WORK TO BE COMPLETED = Your task is to copy each line of the records that includes the string "value".

EXTRACTED MATERIAL =
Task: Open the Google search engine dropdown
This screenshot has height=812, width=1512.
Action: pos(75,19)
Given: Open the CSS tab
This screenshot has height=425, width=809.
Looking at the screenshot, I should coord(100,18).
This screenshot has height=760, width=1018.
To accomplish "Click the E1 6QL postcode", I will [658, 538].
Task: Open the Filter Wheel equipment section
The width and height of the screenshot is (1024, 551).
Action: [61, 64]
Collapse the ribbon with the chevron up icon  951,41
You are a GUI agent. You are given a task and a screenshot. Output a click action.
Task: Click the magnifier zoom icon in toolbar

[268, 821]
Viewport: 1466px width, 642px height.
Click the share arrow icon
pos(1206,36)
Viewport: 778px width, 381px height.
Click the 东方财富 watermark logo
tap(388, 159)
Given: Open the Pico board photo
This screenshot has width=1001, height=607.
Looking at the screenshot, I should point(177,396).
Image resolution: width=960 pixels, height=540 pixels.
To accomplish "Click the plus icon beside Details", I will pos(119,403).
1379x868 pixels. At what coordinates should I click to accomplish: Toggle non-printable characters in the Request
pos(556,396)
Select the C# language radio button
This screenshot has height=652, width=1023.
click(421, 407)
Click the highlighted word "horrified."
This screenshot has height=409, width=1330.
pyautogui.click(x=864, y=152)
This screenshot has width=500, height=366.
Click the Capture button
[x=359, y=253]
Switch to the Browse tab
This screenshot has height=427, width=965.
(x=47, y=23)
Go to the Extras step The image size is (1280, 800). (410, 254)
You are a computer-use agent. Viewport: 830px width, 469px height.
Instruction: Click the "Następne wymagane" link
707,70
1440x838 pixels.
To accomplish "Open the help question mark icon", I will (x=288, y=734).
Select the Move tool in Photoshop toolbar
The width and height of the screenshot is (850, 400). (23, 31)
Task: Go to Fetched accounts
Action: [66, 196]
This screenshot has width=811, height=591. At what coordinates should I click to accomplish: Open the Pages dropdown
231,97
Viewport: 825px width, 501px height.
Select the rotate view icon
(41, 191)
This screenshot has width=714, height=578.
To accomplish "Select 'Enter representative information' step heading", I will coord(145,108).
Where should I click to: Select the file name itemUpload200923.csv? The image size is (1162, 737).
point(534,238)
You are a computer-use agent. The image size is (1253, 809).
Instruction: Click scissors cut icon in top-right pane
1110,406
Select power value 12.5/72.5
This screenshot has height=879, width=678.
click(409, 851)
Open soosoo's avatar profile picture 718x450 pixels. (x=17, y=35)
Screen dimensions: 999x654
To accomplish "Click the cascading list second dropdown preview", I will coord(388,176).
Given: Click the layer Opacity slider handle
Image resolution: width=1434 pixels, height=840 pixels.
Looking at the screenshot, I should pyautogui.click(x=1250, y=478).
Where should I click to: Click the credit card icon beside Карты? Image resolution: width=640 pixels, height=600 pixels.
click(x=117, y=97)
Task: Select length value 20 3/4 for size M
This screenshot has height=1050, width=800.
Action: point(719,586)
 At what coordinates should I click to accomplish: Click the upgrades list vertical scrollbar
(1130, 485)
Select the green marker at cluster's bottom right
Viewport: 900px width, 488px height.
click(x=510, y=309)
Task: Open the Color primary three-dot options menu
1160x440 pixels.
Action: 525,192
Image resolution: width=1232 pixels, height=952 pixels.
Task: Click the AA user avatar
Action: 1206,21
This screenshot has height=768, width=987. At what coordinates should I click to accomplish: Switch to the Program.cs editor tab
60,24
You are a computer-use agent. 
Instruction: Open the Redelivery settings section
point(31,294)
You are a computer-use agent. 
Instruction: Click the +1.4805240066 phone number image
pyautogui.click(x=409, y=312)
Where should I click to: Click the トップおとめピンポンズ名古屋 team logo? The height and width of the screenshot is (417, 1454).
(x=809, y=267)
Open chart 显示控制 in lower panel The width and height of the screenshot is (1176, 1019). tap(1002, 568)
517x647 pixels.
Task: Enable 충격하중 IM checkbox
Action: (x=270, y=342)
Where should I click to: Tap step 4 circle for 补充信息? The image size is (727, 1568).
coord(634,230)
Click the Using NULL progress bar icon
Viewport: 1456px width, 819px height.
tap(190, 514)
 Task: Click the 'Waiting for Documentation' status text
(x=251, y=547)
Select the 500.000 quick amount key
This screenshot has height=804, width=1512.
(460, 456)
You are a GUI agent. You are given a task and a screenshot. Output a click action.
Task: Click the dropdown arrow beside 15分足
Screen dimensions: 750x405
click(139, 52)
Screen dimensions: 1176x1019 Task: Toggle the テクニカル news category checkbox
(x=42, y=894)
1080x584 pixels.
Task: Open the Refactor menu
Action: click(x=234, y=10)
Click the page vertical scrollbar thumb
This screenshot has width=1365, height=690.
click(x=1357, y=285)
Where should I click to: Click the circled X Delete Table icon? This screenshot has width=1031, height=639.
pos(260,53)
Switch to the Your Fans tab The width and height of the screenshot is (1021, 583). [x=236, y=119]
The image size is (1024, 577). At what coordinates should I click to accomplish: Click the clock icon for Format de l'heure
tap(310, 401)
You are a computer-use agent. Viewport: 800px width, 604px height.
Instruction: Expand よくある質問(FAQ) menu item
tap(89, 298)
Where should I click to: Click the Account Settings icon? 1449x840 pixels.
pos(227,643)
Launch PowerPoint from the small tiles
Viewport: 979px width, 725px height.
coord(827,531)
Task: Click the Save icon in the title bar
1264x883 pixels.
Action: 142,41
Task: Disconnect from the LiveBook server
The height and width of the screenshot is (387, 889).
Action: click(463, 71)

OUTPUT BELOW =
Select power value 12.5/72.5
Task: Select length value 20 3/4 for size M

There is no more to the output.